Nutella’s New Vegan Recipe Plant-Based Chocolate Hazelnut Spread

Why Choose Nutella Plant-Based?

Nutella Plant-Based delivers the same irresistible taste and smooth texture as the classic spread, but it’s vegan-friendly and crafted with quality ingredients. Made with roasted hazelnuts, cocoa, chickpeas, and rice syrup, it’s a great choice for spreading on toast, topping pancakes, or using in your favorite desserts.

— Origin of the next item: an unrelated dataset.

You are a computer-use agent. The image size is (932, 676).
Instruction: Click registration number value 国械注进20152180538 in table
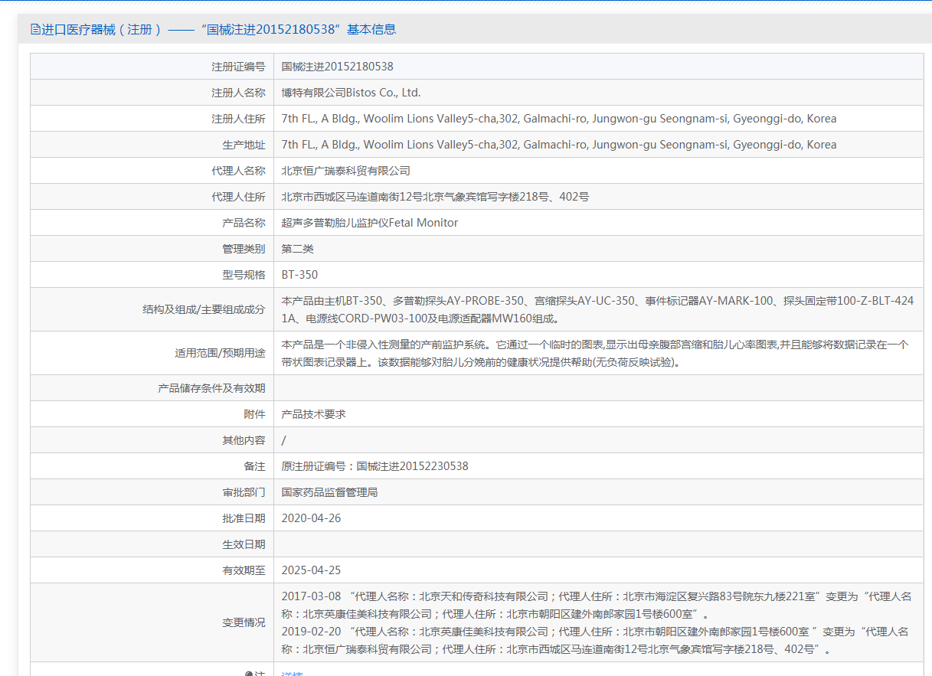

Talking About the Ingredients in Nutella Plant-Based

The vegan version of Nutella maintains the brand’s commitment to quality while innovating with plant-based alternatives:

  • Roasted Hazelnuts: The signature ingredient, giving the spread its nutty richness.
  • Cocoa: Provides the deep chocolatey flavor we all love.
  • Chickpeas: Adds a creamy, smooth texture while replacing dairy.
  • Rice Syrup: A plant-based sweetener that keeps the spread perfectly sweet.

Instructions

Step 1

Roast the Hazelnuts: Preheat your oven to 350°F (175°C). Spread the hazelnuts on a baking sheet and roast for 8-10 minutes. Allow them to cool, then rub off the skins using a clean towel.

Step 2

Blend the Hazelnuts: Place the roasted hazelnuts in a food processor or blender and blend until they form a smooth nut butter. This may take 5-7 minutes, so be patient!

Step 3

Add the Remaining Ingredients: Add cocoa powder, rice syrup, coconut cream, vanilla extract, and a pinch of salt to the blender. Blend again until the mixture is smooth and creamy.

Step 4

Adjust the Consistency: If the spread is too thick, add more coconut cream or plant-based milk, one tablespoon at a time, until you achieve the desired consistency.

Step 5

Store and Enjoy: Transfer the spread to a glass jar with an airtight lid and store it in the fridge for up to two weeks. Use it on toast, pancakes, or as a dessert topping.

Note's

  • Customize Sweetness: Adjust the amount of rice syrup or maple syrup to suit your taste.
  • Storage: Let the spread come to room temperature before use, as it may thicken in the fridge.
  • Optional Add-ins: Add a pinch of cinnamon or espresso powder for a flavor twist.